> _DIRECTIVE_
Return the lines of the material below word for word, starting at the line containing "You are a GUI" and ending at the line containing "coord(478,403)", both included. Leave the pictures out.

> _MATERIAL FOR THE TASK_
+ + + + + + +

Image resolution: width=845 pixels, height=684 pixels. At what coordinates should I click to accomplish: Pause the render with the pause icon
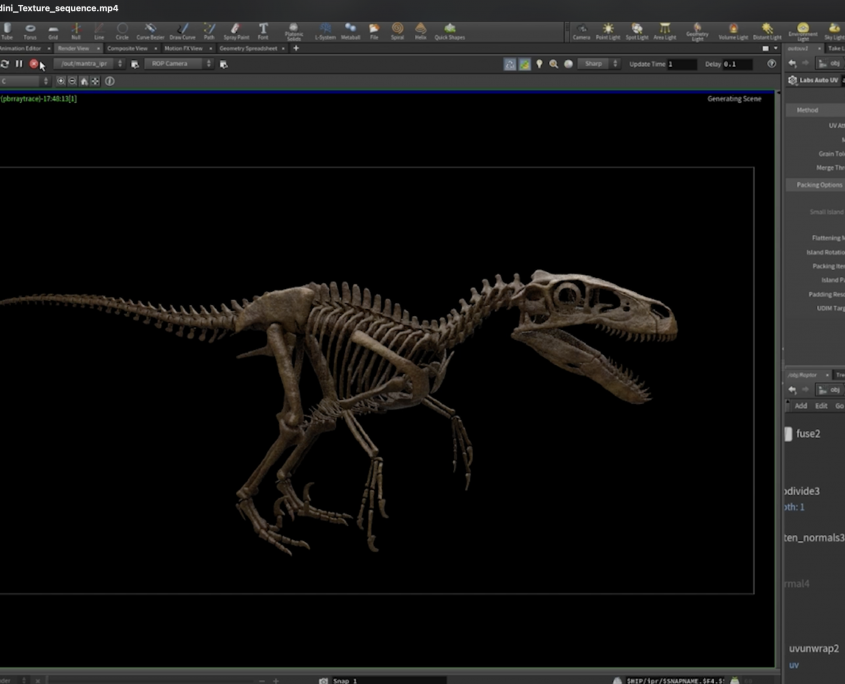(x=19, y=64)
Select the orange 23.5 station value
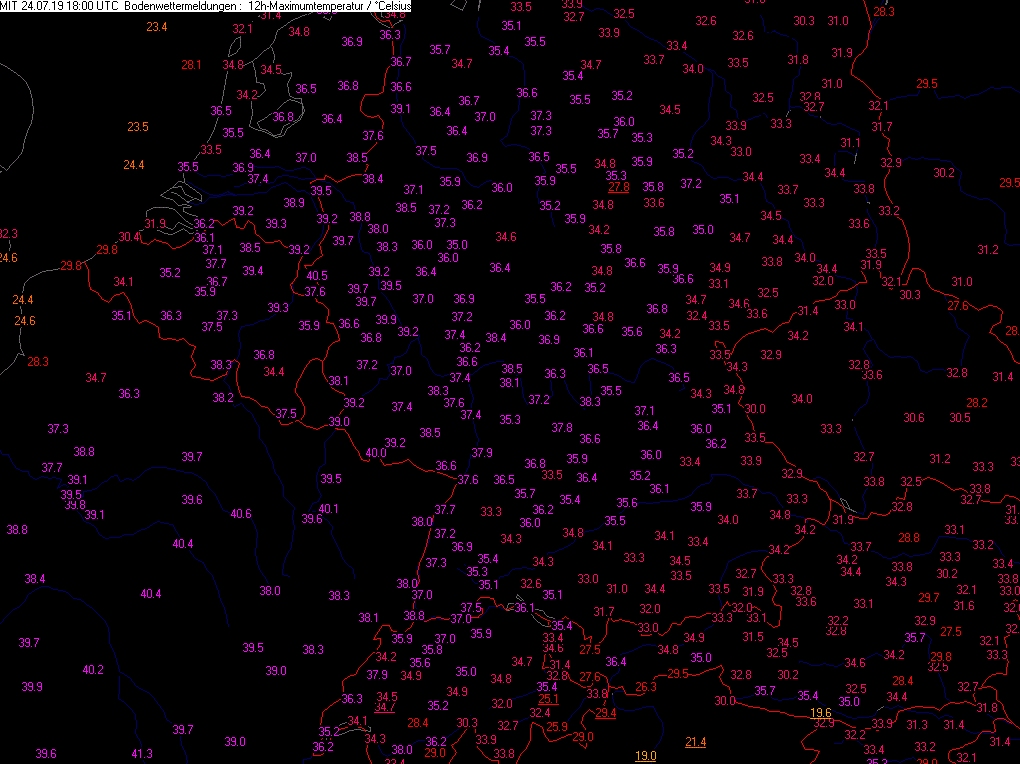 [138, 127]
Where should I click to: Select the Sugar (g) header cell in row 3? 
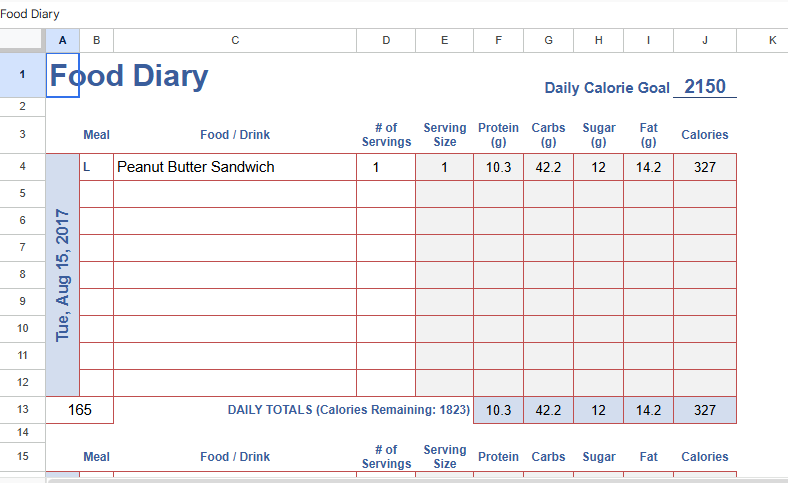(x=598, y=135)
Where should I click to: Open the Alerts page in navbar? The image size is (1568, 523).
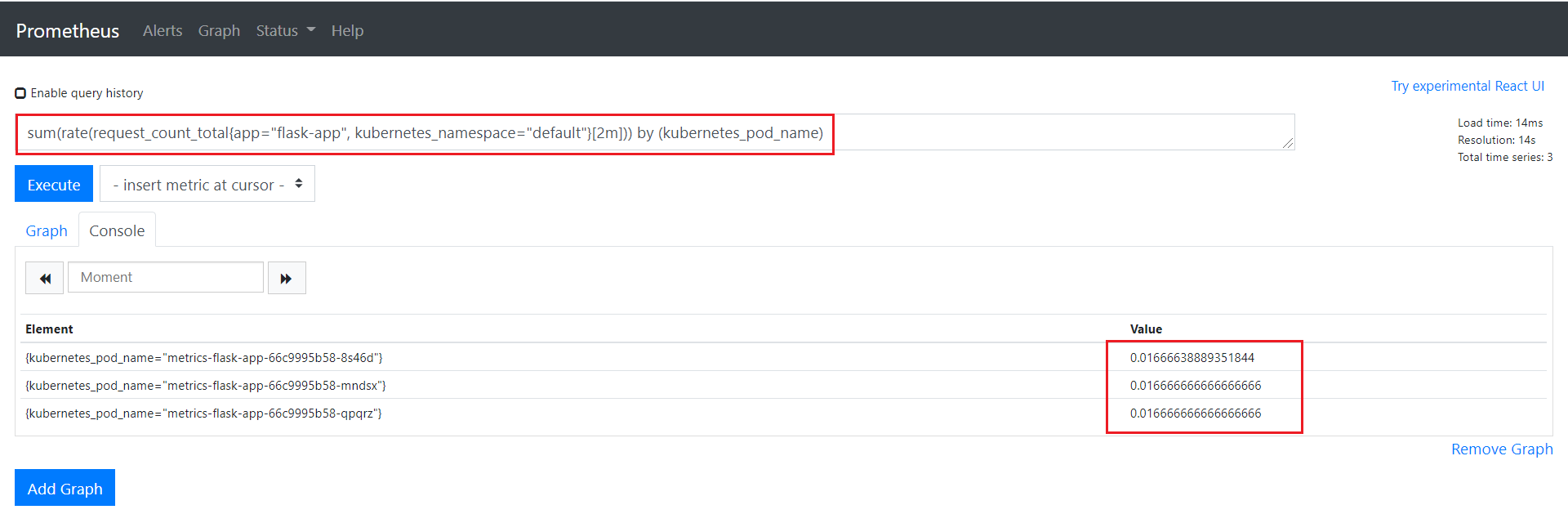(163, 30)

+ + + + + + +

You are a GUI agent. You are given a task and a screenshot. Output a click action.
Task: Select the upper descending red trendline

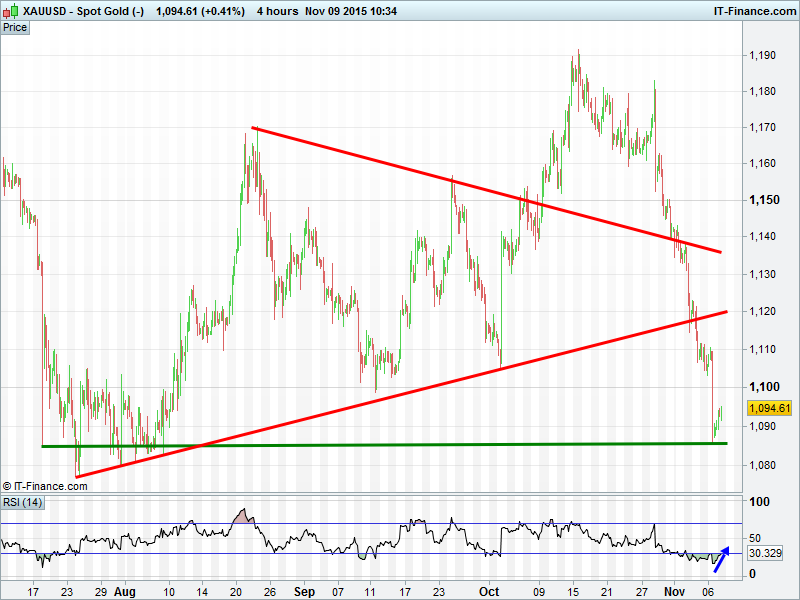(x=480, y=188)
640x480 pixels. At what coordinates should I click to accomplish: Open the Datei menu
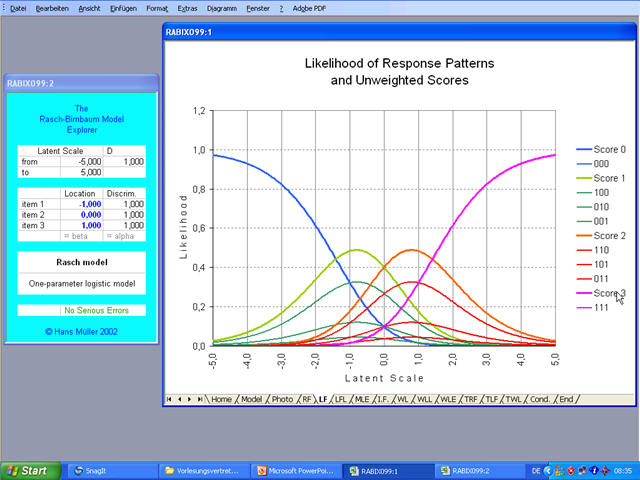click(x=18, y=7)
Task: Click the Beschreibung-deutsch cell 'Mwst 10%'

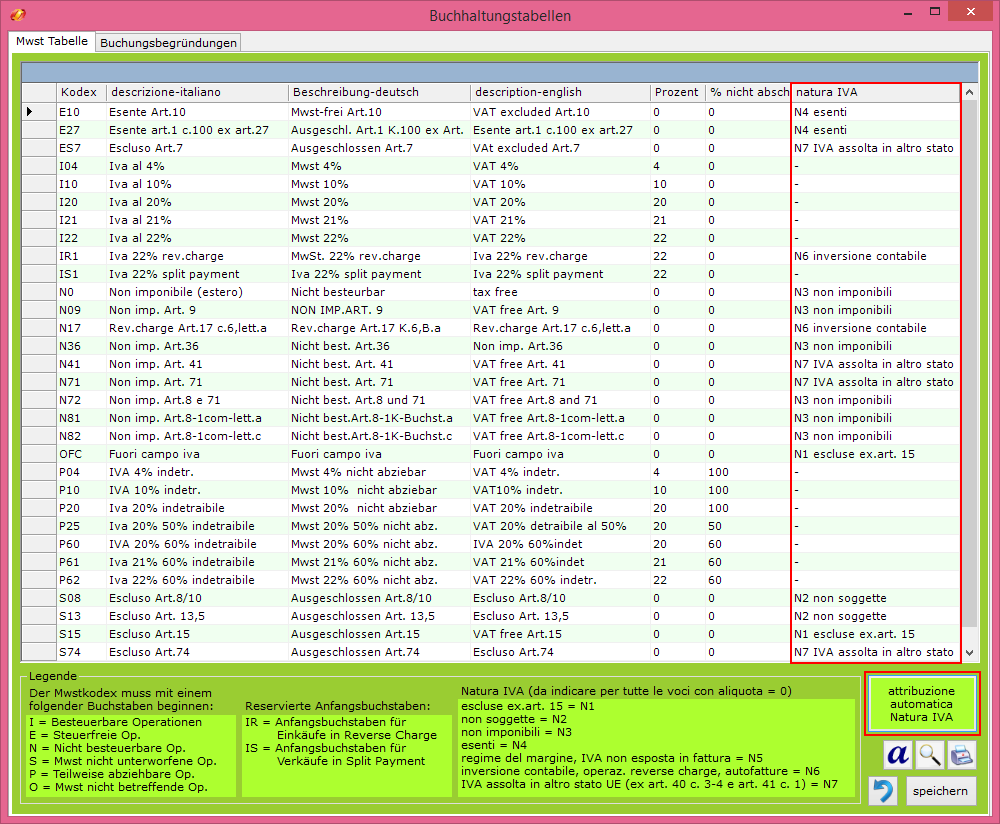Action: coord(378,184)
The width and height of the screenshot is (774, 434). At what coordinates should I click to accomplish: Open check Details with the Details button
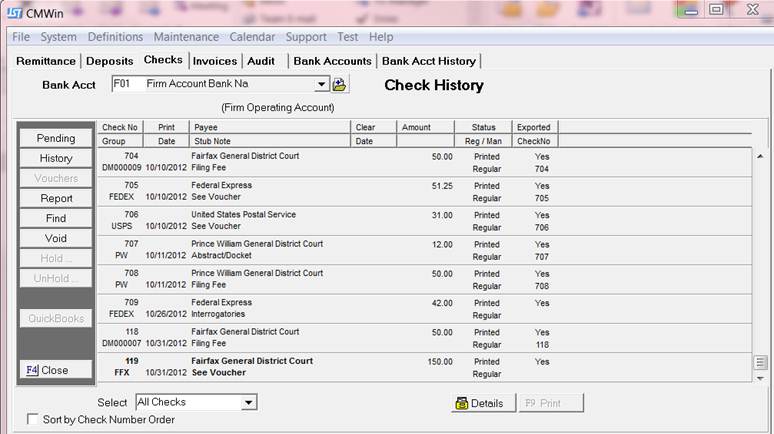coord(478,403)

+ + + + + + +

> _REPLY TO THE EXERCISE_
You are a GUI agent. You are given a task and a screenshot. Output a click action.
Task: Select the upper descending red trendline

(x=480, y=188)
640x480 pixels. At what coordinates should I click to accomplish: Open the Datei menu
click(x=18, y=7)
Task: Click the Beschreibung-deutsch cell 'Mwst 10%'

Action: coord(378,184)
The width and height of the screenshot is (774, 434). At what coordinates should I click to accomplish: Open check Details with the Details button
coord(478,403)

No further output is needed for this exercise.